# TASK MATERIAL start

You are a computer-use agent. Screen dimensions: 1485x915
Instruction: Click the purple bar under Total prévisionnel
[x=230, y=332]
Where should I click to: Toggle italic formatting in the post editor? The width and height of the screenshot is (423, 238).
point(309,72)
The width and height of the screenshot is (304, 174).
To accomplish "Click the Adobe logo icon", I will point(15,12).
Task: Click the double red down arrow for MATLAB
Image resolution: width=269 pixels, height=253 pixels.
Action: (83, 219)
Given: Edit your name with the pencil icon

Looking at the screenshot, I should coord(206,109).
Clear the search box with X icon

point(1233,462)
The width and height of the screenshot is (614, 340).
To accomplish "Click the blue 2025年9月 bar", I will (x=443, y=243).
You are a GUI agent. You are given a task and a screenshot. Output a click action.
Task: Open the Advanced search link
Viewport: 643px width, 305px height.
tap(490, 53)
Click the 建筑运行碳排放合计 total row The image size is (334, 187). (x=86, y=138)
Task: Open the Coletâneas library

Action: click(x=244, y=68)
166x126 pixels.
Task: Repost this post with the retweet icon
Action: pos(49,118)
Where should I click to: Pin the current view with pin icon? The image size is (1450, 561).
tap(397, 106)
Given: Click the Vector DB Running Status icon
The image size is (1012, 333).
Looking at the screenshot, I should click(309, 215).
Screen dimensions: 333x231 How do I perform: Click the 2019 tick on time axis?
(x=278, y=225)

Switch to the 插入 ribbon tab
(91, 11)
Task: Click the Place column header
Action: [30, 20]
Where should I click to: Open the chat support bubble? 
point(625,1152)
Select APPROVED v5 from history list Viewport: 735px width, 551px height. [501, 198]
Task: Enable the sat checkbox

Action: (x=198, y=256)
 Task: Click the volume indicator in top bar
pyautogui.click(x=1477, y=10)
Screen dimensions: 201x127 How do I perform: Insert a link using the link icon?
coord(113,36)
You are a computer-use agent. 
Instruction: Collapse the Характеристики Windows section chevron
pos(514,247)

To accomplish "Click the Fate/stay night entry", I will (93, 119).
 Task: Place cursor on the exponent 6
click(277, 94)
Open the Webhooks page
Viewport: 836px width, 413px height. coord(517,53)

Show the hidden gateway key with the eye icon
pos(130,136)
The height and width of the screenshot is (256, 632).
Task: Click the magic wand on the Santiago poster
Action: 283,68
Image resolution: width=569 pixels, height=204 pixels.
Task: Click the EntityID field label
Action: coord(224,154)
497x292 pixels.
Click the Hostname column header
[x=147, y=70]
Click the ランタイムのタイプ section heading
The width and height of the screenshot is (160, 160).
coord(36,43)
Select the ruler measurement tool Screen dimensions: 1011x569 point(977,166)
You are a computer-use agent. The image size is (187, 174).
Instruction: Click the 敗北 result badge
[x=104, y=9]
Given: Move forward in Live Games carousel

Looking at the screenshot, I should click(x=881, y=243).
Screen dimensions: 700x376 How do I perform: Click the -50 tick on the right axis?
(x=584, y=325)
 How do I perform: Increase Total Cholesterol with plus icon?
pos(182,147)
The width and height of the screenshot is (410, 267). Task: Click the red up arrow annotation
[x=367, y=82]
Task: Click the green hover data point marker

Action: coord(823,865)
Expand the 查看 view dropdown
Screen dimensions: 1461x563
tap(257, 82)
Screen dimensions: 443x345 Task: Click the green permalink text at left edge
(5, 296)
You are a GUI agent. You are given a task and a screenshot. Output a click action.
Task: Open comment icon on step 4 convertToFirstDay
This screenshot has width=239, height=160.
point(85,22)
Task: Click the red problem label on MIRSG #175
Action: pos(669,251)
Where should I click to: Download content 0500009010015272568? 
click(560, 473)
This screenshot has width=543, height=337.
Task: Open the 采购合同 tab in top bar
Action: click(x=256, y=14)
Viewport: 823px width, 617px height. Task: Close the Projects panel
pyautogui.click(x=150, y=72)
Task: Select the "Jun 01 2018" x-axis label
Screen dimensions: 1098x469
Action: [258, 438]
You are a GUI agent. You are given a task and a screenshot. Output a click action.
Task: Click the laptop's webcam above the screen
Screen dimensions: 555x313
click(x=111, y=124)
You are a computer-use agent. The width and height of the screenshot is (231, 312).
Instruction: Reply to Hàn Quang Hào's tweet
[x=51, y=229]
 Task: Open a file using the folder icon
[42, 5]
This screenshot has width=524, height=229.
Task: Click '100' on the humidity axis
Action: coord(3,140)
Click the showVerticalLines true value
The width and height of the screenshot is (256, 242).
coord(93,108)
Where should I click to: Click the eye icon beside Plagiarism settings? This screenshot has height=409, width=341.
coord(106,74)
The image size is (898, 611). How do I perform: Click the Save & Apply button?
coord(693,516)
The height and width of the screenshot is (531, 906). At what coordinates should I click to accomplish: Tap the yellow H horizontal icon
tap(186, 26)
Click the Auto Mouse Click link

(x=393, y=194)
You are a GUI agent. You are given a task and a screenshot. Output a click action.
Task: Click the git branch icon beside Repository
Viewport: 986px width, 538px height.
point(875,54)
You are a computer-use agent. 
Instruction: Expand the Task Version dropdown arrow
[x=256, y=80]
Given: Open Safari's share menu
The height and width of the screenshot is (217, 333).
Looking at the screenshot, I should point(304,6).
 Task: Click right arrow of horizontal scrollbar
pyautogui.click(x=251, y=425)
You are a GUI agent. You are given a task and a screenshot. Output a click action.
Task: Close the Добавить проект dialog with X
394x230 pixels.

# TASK MATERIAL end

> SHORT EXERCISE
Find every line above that contains the string "computer", treating uppercase and lowercase as different, and copy each of those lines.

> TASK RESPONSE
You are a computer-use agent. Screen dimensions: 1485x915
You are a computer-use agent. 
You are a computer-use agent. The image size is (187, 174).
You are a computer-use agent. The width and height of the screenshot is (231, 312).
You are a computer-use agent. 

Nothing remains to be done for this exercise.